For my offering to the Great Goddess, I decided that I would make it be an offering to my own Patroness Diana. Diana is goddess of the hunt, forests and also a lunar goddess. She has been at my side for quite some time now and I had never made a real grand offering to her.

Over the last year, my husband and I became associates in a deer farm. We are currently the owners of 7 “Daims” or Fallow deer. As deer are sacred to Diana, I thought that I would go out with my husband and bring the deer my offering in her name.

So one Saturday morning, I went out in my warm coat and rubber boots. We brought large buckets of bread and grain out for the animals. There are 3 different kinds of deer on the farm and we were taking care of all of them that weekend.

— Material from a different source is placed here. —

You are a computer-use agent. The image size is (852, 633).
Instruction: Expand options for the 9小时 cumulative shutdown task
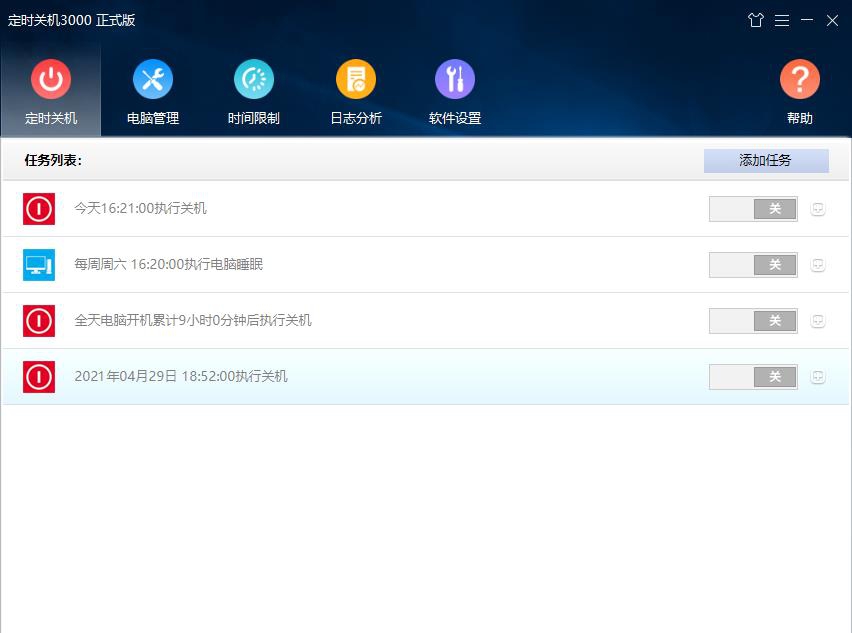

When the other, more sociable deer were all fed, I took a bucket of grain and a bucket of bread down the slope of the hill to where our daims were hiding. They are not sociable creatures and very wary of humans…for good reason. Our big male, “Cernunos” had hearded his ladies down and out of our sight upon our arrival. So I went and held up my buckets for them to see and proceeded to pour them out on the ground in small piles for them to eat. I backed up 10 meters and sat down on a log and waited to see what would happen. I began doing my regular prayers in the field and talking to my goddess. I told her that I was making the offering in her name.

After a bit the daims started to slowly approach where I had left the food. The big male pushed his females forward and they came to eat. I did not move. Cernunnos stood with his big antlers and looked right at me while the females ate. He never stopped looking at me. Then he pushed them down and away from me. They ran down the hill, but he turned and snorted at me. Was it a Thank you? Or a get lost? I do not know, but it was glorious and I like to think that the offering was well accepted by my goddess’s protégés.

As for the words that I used:

“Adoni Elohim (A Hebrew invocation of the Divine Spirit and the Holy realm)

Greetings and gratitude up to the Holy realm.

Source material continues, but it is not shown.